Saved entries:
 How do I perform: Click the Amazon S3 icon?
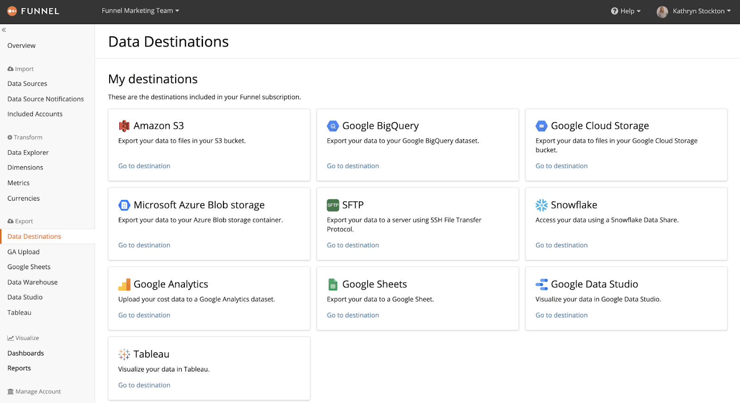click(124, 126)
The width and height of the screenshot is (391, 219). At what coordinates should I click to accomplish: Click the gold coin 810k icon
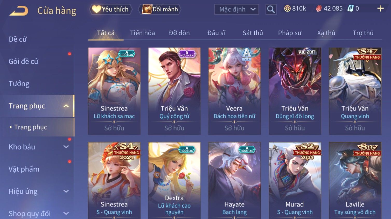(x=287, y=9)
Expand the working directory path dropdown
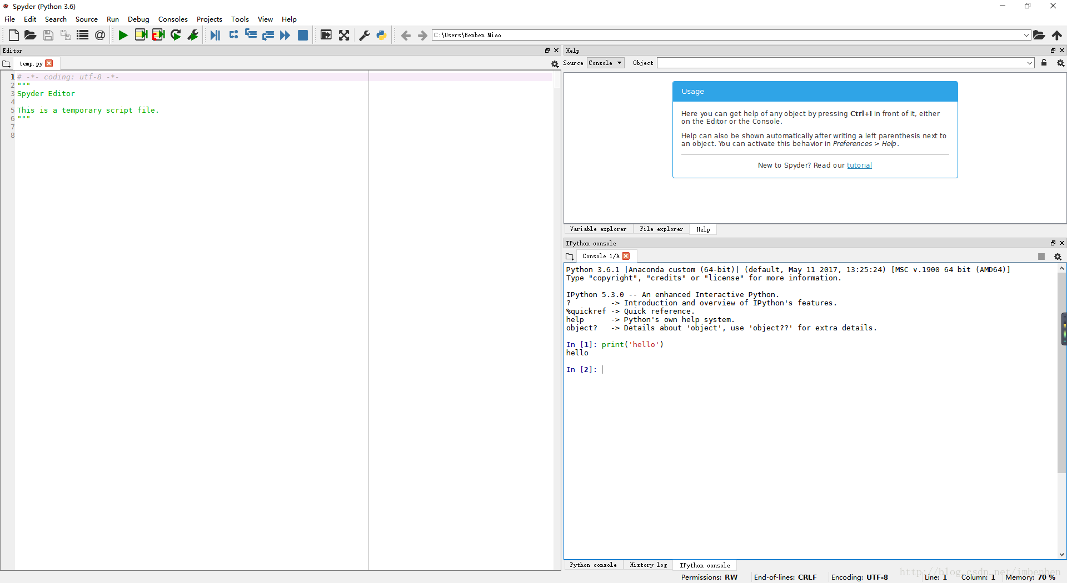This screenshot has height=583, width=1067. 1026,35
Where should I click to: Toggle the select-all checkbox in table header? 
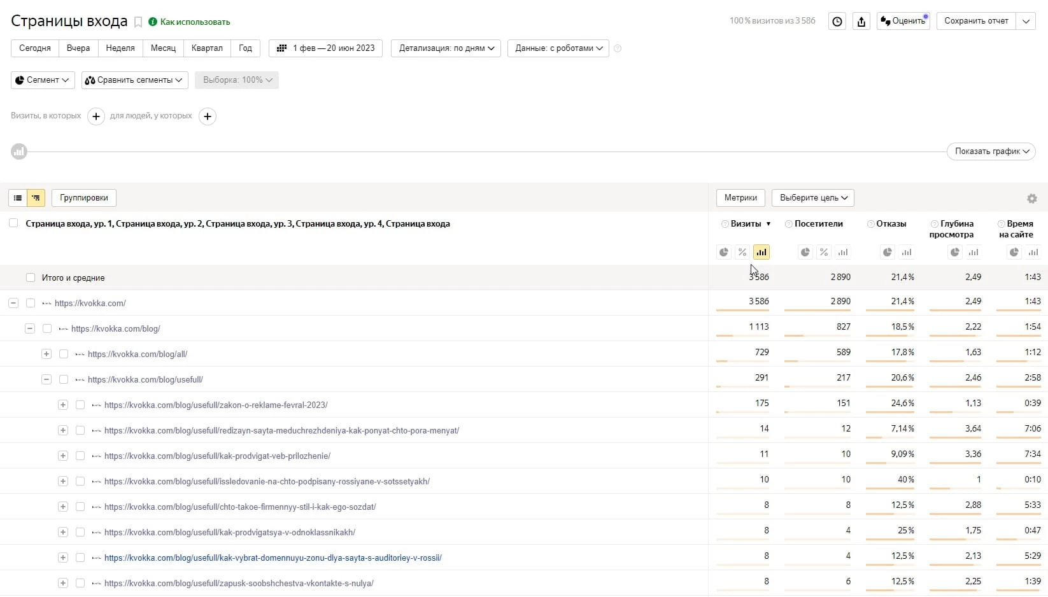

* Task objective *
Every line from the one containing "The width and" to the final line of the records must be transcribed exactly, both ends included, with the pictures left out.

* Answer to the exercise *
The width and height of the screenshot is (391, 219). At what coordinates should I click to accomplish: Click the gold coin 810k icon
(x=287, y=9)
Expand the working directory path dropdown
This screenshot has height=583, width=1067. 1026,35
Where should I click to: Toggle the select-all checkbox in table header? 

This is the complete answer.